Porté par les entreprises Séché et Sévigné, Solena propose le développement d’une filière complète de gestion des déchets non dangereux de l’Aveyron, afin de valoriser plus de déchets, en produisant des ressources matière et énergétiques. "Solena répond ainsi aux orientations nationales en termes de gestion des déchets, fixées par la Loi de Transition Énergétique pour une Croissance Verte en 2015, et reprises par la Région Occitanie dans son Plan Régional de Prévention et de Gestion des Déchets : développer la valorisation des déchets, et réduire de manière corrélative les déchets résiduels de 50 %. C’est un projet qui permettrait au département d’être autonome dans la gestion de ses déchets, ainsi que le Syndicat Départemental de Gestion des déchets (Sydom) l’a souhaité lors de sa délibération en mars 2016", indique Jean-François Bigot, président de Solena.
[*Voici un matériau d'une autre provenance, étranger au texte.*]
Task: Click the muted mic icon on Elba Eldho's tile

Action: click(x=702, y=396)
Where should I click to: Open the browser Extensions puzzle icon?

Relevant du Régime administratif des Installations Classées pour l’Environnement, le projet Solena a fait l’objet d’une instruction par les services de l’État. Il sera porté à enquête publique à partir du 15 octobre et jusqu’au 19 novembre. Le point avec Jean-François Bigot (président de Solena), Marc Sévigné (associé de Séché) et Stéphane Fory (responsable de projets Sévigné). Cette enquête publique est une phase importante de votre projet ?

Oui, il s’agit d’une phase extrêmement importante. Nous avons beaucoup informé depuis plus de 3 ans au travers de réunions et de rencontres (plus de 120), d’un site internet et dernièrement d’un site Facebook. Nous ne pourrons plus communiquer à partir de la date d’enquête afin d’observer une certaine réserve pour ne pas influencer le cours de l’enquête publique.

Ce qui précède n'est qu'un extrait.